Choose a Merchant Services Provider
To set up your merchant account, you will need to choose a payment processing provider who will handle transactions for you. The processor communicates with the issuing bank and relays information from the customer’s credit card to the customer’s bank and your bank. The processor allows you to receive credit and debit card payments by ensuring transactions are valid, using anti-fraud measures, and communicating all of this information in a matter of seconds.
When choosing a processor, it can be easy to get overwhelmed by the fees, confusing pricing models, and terms. As a general rule, you should avoid merchant account providers who want to lock you into a term commitment. Month-to-month services are best to avoid high early termination fees that can be hundreds. You should also watch out for hidden fees such as:
- Termination lease fees for POS equipment
- Monthly minimum processing fees. This fee is the difference between your monthly minimum and how much you paid in credit card processing fees.
- IRS fees.
- Batch fees.
- PCI compliance fees.
- Statement fees.
- Monthly or annual fees to keep your merchant account open.
- Application fees.
- Set-up fees.
Finally, don’t be fooled by processors that advertise a low rate but have a confusing pricing model. Fixed rate processing may seem like a good deal and it’s offered by companies like Paypal. The problem is the fee is usually much higher than you would pay with a different pricing model. That 2.75% rate may sound great but most of your transactions could qualify for 0.50%! Tiered pricing is also common. The rate for the lowest tier will be advertised but most of your transactions fall into much higher tiers. We recommend Interchange Plus pricing because it’s transparent, easy to understand, and you will always know what you are going to pay for every transaction.
Applying for a Merchant Account
Once you choose the right merchant services, it’s time to apply. This process is a lot like applying for a loan because you will need to provide a cover letter, financial statements, and processing history for your business. The more history you have, the greater your chances of being approved. The payment processing company will want to know about the volume and number of your transactions, refunds, and chargebacks each month as well as your average transactions and total annual sales.
There are also some factors that can make your business “high risk” such as your type of business, a high chargeback rate, bad personal credit, and high average ticket sales.

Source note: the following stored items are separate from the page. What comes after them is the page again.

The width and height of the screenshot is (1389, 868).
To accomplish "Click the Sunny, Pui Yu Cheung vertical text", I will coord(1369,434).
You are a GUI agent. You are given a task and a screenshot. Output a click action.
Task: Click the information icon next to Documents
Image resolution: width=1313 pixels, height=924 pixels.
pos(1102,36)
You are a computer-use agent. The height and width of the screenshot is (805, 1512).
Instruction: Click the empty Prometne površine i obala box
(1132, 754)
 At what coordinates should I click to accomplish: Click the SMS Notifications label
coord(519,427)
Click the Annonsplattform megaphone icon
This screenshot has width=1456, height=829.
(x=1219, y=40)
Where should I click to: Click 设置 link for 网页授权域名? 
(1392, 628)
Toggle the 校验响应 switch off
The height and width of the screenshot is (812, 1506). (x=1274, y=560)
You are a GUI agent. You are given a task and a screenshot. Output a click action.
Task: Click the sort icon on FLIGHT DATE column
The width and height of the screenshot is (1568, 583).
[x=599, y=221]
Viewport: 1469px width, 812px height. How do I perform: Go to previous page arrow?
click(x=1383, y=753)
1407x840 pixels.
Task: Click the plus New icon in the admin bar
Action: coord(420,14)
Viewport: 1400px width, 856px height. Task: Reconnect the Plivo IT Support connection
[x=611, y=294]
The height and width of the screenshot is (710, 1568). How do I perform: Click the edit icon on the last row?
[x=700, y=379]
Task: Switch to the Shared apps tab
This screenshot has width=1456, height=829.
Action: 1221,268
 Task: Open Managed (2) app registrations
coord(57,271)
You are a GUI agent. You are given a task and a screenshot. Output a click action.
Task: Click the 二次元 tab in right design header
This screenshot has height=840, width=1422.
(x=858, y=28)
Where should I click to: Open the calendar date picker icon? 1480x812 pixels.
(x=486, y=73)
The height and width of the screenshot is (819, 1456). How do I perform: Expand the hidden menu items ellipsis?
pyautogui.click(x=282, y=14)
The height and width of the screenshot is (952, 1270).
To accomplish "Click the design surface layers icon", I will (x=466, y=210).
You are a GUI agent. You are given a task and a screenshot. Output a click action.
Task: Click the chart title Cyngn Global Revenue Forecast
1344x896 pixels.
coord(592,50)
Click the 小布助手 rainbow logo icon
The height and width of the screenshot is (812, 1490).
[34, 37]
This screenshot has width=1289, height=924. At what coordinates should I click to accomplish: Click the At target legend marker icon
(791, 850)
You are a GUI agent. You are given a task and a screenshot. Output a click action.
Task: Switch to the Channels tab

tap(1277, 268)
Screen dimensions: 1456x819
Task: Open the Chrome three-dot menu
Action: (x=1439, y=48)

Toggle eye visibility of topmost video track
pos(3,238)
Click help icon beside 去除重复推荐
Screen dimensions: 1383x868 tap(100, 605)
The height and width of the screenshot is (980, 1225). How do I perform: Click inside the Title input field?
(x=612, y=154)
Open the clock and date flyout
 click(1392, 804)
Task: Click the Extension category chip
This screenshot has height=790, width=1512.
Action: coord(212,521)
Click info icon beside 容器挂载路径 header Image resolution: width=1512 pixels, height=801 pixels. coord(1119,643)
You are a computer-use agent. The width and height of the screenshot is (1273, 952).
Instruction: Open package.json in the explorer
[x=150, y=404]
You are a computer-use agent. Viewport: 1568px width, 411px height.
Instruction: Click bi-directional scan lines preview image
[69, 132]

This can affect your chances of being approved. Every processor has their own standards for what they consider high risk. Don’t lose hope if your business falls into the high-risk category; it just means you should choose a merchant services provider that specializes in high-risk merchants, understands your business, and can provide the best rates.
The Final Steps
Once you’re approved for a merchant account, you can integrate it with your online shopping cart through a payment gateway if you accept e-commerce payments. For a brick-and-mortar store, you can set up your credit card terminal to get started.